→ **Written task**
Gather every line below that contains the string "Where", and copy each one out in full. Match case exactly.

-- Material for this exercise start --

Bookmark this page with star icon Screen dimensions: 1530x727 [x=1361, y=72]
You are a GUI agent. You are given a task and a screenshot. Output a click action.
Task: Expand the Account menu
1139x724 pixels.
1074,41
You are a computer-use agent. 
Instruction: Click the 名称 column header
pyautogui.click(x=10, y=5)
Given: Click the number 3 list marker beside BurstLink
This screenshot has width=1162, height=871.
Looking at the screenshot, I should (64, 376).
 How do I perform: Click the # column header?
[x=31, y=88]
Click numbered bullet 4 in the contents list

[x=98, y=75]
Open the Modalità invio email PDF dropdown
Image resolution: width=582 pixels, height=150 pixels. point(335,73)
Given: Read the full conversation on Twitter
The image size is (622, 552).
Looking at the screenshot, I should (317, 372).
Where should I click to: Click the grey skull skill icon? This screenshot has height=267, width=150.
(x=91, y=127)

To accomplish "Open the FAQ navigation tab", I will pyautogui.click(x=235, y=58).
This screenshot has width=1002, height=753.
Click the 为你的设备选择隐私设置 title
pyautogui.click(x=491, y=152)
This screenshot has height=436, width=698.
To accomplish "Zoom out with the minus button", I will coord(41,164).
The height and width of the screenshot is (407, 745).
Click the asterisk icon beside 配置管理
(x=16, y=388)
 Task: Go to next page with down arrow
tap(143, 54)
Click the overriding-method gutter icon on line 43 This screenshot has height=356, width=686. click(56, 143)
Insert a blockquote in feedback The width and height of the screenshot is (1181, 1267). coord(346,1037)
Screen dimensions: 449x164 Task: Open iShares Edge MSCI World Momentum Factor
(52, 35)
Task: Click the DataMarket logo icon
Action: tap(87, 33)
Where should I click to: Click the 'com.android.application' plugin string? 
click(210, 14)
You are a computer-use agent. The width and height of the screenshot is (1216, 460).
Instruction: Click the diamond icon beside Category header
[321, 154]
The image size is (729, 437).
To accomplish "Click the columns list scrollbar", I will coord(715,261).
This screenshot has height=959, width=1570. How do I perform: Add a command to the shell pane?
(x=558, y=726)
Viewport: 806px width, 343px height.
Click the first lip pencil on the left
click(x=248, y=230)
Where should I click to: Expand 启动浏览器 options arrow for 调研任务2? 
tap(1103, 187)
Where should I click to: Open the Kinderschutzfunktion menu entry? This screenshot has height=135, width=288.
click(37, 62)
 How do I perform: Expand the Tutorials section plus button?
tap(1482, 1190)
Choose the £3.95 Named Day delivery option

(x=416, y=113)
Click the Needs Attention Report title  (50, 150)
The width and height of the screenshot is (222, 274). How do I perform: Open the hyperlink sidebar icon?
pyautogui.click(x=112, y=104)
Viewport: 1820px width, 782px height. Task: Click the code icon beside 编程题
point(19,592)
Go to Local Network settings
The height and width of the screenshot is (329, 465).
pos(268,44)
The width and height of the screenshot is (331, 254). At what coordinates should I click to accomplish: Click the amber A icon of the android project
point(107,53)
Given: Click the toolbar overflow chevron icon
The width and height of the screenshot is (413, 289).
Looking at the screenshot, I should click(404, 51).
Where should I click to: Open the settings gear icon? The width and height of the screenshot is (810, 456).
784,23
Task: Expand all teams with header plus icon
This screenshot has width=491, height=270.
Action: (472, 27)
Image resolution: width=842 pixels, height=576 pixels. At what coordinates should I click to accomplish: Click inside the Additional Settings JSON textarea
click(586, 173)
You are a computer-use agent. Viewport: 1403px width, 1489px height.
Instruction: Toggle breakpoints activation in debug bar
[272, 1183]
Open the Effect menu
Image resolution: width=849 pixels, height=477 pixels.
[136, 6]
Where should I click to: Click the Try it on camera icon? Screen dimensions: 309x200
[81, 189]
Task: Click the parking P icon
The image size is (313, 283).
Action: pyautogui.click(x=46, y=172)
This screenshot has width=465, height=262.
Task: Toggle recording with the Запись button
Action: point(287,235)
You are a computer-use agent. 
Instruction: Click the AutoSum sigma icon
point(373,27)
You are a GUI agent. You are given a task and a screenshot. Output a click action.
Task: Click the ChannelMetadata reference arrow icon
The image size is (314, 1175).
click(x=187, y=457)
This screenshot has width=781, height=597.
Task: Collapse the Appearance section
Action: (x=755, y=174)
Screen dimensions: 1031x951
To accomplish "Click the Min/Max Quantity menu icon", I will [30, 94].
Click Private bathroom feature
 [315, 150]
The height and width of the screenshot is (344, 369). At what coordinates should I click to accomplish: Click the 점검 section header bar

-- Material for this exercise end --

→ **Correct answer**
Where should I click to: Click the grey skull skill icon? This screenshot has height=267, width=150.
Where should I click to: Click the 'com.android.application' plugin string? 
Where should I click to: Expand 启动浏览器 options arrow for 调研任务2? 
Where should I click to: Open the Kinderschutzfunktion menu entry? This screenshot has height=135, width=288.
Where should I click to: Open the settings gear icon? The width and height of the screenshot is (810, 456).
Where should I click to: Click the Try it on camera icon? Screen dimensions: 309x200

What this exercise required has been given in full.